Lin Tianmiao
China (b. 1961)
Focus 1X B
Work
Typically using materials associated with women’s work, such as yarn, cotton and silk textiles, needles, and a variety of housewares and everyday objects, Lin Tianmao has often been labeled a feminist artist, a label she does not espouse.
An installation artist whose work bares the mark of a textile designer through the materials she uses, she claims that her work does not explore gender relations but the relationship between tradition and modernization. While she accepts that her work inadvertently brings attention to women, she is less interested in women’s social standing or circumstances, and more in the inner workings and psychological state of the individual, even her own. Furthermore, she attributes the ubiquitous presence of these “womanly” materials to her previous experience as designer and her childhood when she spent time helping her mother with household chores.
In Focus IX B, Lin’s portrait in a misty palette of gray and white, prevalent hues in most of her work, and is flecked with holes and out-curved circular markings, which shift the viewer’s perspective, as if the portrait gradually fades as the viewer steps closer.
About the Artist
One of the first women artists from China to gain international acclaim and tackle installation and video production, Lin Tianmiao was born in 1961 in Taiyuan, China, to parents who taught her traditional arts. Her father was an accomplished traditional painter and master calligrapher, while her mother was a traditional dancer.
She received a bachelor's degree in fine arts from Capital Normal University in Beijing in 1984 and set out to become a textile designer, transitioning into art later. In 1988, she moved to Brooklyn, New York, with her husband, artist Wang Gongxin, where she lived until 1995, and worked as a textile designer. In 1995, the couple returned to China and Tianmiao currently lives and works in Beijing.

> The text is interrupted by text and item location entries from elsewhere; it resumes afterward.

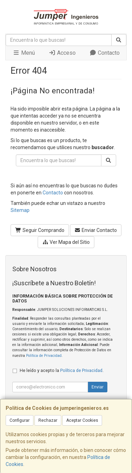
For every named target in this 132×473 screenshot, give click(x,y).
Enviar (97, 387)
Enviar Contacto (96, 230)
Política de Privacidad (44, 356)
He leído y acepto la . (61, 370)
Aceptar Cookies (82, 420)
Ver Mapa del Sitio (66, 242)
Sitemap (20, 210)
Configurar (20, 420)
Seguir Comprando (39, 230)
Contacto (104, 52)
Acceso (62, 52)
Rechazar (47, 420)
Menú (24, 52)
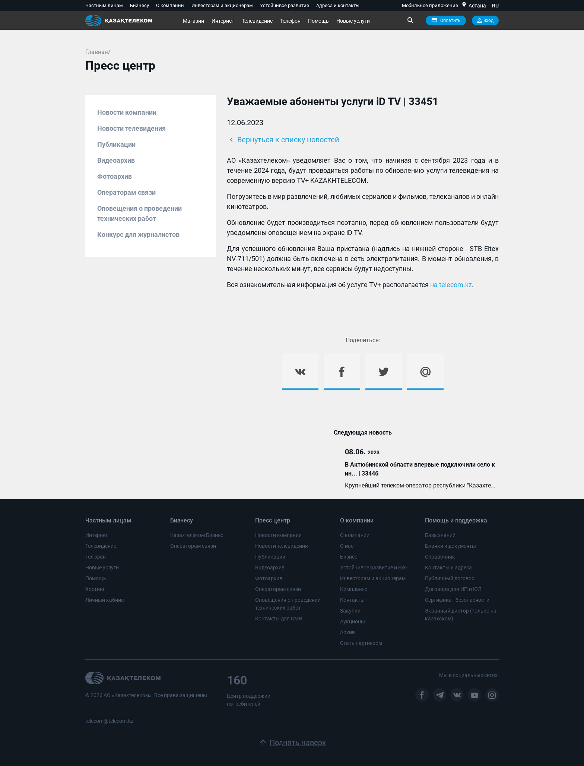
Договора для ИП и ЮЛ (453, 589)
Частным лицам (104, 5)
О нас (346, 546)
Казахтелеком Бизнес (196, 535)
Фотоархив (114, 176)
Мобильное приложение (430, 5)
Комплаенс (353, 589)
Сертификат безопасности (457, 600)
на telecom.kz (451, 285)
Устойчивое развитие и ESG (374, 567)
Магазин (193, 21)
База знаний (440, 535)
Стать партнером (361, 643)
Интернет (223, 21)
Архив (347, 632)
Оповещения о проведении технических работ (139, 213)
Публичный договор (450, 578)
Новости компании (126, 112)
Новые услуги (353, 21)
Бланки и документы (450, 546)
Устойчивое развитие (284, 5)
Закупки (350, 611)
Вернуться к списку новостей (283, 139)
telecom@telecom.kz (109, 721)
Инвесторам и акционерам (222, 5)
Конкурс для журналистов (138, 234)
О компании (170, 5)
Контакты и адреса (448, 567)
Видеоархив (116, 160)
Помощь (318, 21)
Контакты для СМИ (278, 619)
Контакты (352, 600)
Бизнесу (139, 5)
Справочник (440, 557)
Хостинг (95, 589)
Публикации (116, 144)
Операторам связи (126, 192)
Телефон (290, 21)
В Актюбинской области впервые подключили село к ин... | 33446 (420, 469)
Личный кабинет (105, 600)
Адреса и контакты (337, 5)
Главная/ (98, 51)
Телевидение (257, 21)
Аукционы (352, 621)
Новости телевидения (131, 128)
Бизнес (348, 557)
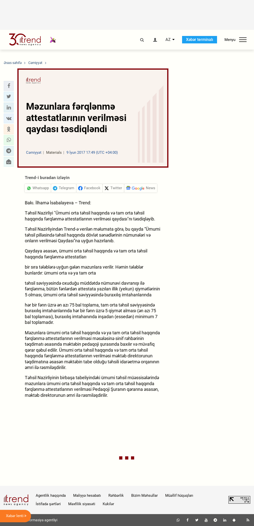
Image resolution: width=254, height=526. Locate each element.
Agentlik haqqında (51, 495)
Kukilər (108, 504)
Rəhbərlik (116, 495)
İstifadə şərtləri (48, 504)
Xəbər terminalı (199, 39)
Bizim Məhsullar (144, 495)
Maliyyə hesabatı (87, 495)
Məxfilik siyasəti (81, 504)
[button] (8, 86)
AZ (168, 40)
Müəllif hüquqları (179, 495)
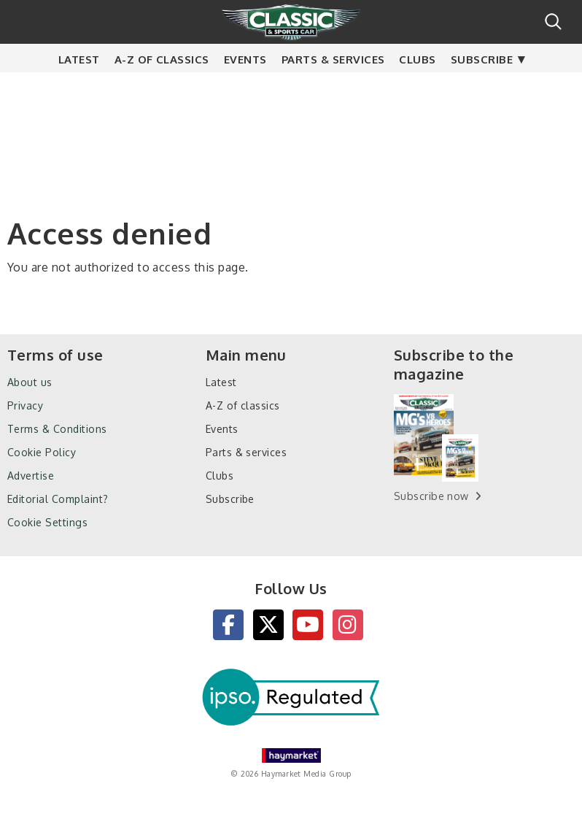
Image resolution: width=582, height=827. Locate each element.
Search (553, 21)
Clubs (417, 88)
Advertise (30, 475)
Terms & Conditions (57, 429)
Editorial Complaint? (58, 499)
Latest (79, 88)
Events (245, 88)
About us (30, 382)
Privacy (25, 405)
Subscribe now (431, 496)
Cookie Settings (47, 522)
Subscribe (482, 88)
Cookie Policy (41, 452)
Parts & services (333, 88)
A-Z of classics (162, 88)
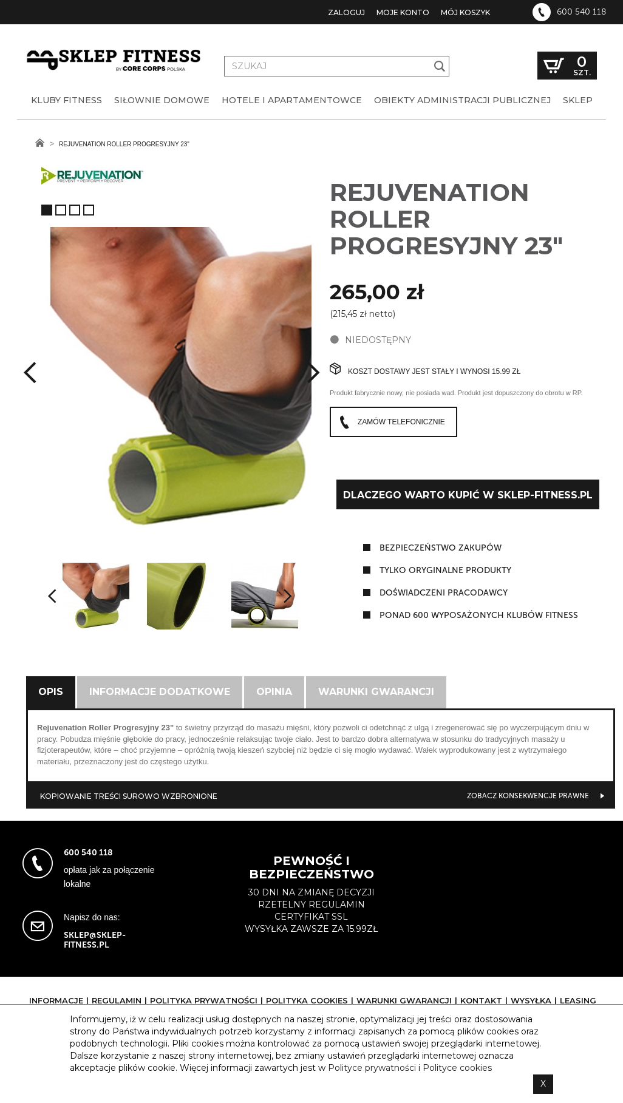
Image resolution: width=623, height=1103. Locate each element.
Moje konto (402, 12)
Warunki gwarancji (376, 691)
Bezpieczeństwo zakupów (441, 548)
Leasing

Tianmiao’s work can be found in the collections of many museums around the world, including in New York at the Museum of Modern Art and the Brooklyn Museum. It is also in the collections of the National Gallery of Australia, the San Francisco Museum of Modern Art, the M+ in Hong Kong, the Singapore Art Museum, and in many private collections. Lin’s work has been exhibited in many countries, with solo exhibitions at prestigious galleries in Paris, Beijing, New York, Shanghai, and San Francisco, among many other cities.